4. If You Want To Be Informed, Avoid News Entertainment

The professional teleprompter readers on t.v. are not your friends, they work for for-profit organizations which create drama and conflama around the news to boost viewership, listenership, click, and the resulting ad revenue.

I find it strange that my friends and politicians who complain that there’s too much money or corporate interests in politics never seem to complain that for-profit news corporations endorse candidates, give them billions of dollars worth of content for free, and blatantly ignore other qualified candidates.

ex. Donald Trump underspent almost all of his competitors in the 2016 election cycle – he didn’t even set up a superPAC. He just said what he needed to say to get billions of dollars worth of free airtime or front-page real estate on the news. (Even if the coverage was negative, anyone who knows how Google/Facebook/Twitter algorithms work knows that nothing fires up a base like a verbal assault on its leader.)

It’s cool to have opinions, but it doesn’t make sense from the perspective of a voter to care so much about strangers profit-driven opinions – as difficult as ignoring them might be.

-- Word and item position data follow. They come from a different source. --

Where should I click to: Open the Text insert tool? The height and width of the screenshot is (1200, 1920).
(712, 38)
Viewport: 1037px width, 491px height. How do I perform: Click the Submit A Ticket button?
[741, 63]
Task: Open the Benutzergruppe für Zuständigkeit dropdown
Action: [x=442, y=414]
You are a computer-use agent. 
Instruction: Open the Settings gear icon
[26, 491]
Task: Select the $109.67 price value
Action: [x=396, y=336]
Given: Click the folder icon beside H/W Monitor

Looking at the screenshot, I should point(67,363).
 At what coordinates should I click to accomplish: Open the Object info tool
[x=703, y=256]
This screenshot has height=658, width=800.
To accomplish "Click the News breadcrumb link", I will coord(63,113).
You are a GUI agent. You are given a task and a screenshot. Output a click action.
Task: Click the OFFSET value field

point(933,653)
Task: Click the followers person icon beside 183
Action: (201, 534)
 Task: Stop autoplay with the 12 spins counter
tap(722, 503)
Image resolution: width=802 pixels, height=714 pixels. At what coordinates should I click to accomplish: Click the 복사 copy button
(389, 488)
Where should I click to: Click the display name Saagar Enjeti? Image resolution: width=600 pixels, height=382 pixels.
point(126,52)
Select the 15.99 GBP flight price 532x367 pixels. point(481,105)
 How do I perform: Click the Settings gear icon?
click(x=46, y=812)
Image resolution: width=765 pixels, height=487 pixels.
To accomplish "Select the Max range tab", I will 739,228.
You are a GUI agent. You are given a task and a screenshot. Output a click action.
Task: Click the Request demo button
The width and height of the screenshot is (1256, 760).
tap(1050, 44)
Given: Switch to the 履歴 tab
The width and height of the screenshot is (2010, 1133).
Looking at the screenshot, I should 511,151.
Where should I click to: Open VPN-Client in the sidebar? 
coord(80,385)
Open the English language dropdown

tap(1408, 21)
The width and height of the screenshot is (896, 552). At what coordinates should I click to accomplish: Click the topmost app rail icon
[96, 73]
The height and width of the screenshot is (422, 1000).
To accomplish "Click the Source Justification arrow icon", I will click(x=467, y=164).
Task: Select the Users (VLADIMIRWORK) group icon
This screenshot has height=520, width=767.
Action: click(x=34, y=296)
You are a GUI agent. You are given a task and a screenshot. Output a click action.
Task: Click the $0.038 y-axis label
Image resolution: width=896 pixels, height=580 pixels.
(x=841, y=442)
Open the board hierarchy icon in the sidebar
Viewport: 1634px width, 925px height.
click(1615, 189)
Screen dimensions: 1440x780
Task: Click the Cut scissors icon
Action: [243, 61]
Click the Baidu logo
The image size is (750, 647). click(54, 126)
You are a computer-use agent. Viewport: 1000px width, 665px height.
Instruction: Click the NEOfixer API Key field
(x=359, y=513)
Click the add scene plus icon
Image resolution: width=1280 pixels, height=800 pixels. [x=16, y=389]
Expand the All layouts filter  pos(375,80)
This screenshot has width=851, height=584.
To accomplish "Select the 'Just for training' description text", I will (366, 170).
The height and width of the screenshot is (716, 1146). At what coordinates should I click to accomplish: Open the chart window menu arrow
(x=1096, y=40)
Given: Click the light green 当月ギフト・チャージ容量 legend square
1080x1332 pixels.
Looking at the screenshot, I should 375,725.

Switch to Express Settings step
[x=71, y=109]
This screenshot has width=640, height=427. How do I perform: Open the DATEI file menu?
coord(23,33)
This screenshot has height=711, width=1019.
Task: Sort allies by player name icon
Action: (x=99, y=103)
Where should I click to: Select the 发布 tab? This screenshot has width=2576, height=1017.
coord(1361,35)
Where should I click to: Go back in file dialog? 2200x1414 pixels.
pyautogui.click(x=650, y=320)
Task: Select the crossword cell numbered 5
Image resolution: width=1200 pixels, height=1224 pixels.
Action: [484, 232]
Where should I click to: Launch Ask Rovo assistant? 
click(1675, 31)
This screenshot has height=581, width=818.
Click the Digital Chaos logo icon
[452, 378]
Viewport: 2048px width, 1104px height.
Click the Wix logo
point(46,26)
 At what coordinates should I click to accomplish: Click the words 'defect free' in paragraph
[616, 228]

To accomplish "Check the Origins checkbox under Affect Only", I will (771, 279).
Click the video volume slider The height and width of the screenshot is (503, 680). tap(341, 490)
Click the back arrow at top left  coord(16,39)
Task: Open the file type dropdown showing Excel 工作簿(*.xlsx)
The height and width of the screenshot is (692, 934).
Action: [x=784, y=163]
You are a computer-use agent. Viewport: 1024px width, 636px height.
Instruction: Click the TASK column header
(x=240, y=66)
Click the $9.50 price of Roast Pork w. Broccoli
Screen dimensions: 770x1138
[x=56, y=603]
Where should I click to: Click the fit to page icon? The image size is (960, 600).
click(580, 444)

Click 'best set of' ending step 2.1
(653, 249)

5. Yes, There ARE More Impactful Things Than Voting

  • Run for office: In most cases you’ll get paid when you get the job, and the existing blue team/red team candidates are apparently unappealing to 1/2 of America’s eligible voters. . . so you’ve got something to work with. (ex. I didn’t like the options I was given for my fraternity’s Grand Council so I ran.)
  • Be a service to your community:  YOU are powerful. Do work you believe in, volunteer, help your family, stand up for someone being bullied, and be the change you wish to see – but for real. It is nonsensical to suggest that 400 people in Washington D.C. will ever make decisions perfectly fit for the 300,000,000+ people they represent.
  • Assist a candidate you believe in: Help someone you believe in get on a ballot. Work to convince a friend to run for office. Focus on local and state governments – they are less costly, often “non-partisan,” and you can create a base to support a national campaign.

How Can You Be Informed?

You can’t – no one can be truly informed, think of how many candidates we turn on when their skeletons come out of the closet. But here is a guide to voting with a level head and making the decision that’s right for you:

  • Determine what you want from government by researching political theories. No theory is perfect, because humans are imperfect, but you will probably find one you think makes sense. Consider the “criticisms” in your decision-making process.
  • Realize that no one is as perfect as their Instagram. Every politician, every news anchor, and every one of your happy friends will eventually suffer from diarrhea. No one is perfect, so don’t expect perfection of a politician. That is just a way to dissuade human people like you from running for office. 
  • Recognize that you have a right to keep your vote secret. It can be comforting to know that you do not owe anyone any information regarding which candidates you support or if you voted at all.
  • When listening to someone else’s opinion, remember that they are not perfect, that they may not make great decisions just because you like them, and their their opinion is ultimately none of your business unless you ask to hear them. Even then, see #3 – they don’t have to share opinions with you just because you have asked.
  • Ask yourself if you might be wrong once or twice a year. Online debates are silly and rarely work, and most people just act like arse-faces. The best way to help yourself be open-minded is to actually question whether or not your belief system is flawed. You might not change your mind, but it will help you remember that nothing and no one is perfect.

Go ahead and vote. . . just know that your options as a citizen are only as limited as you allow them to be.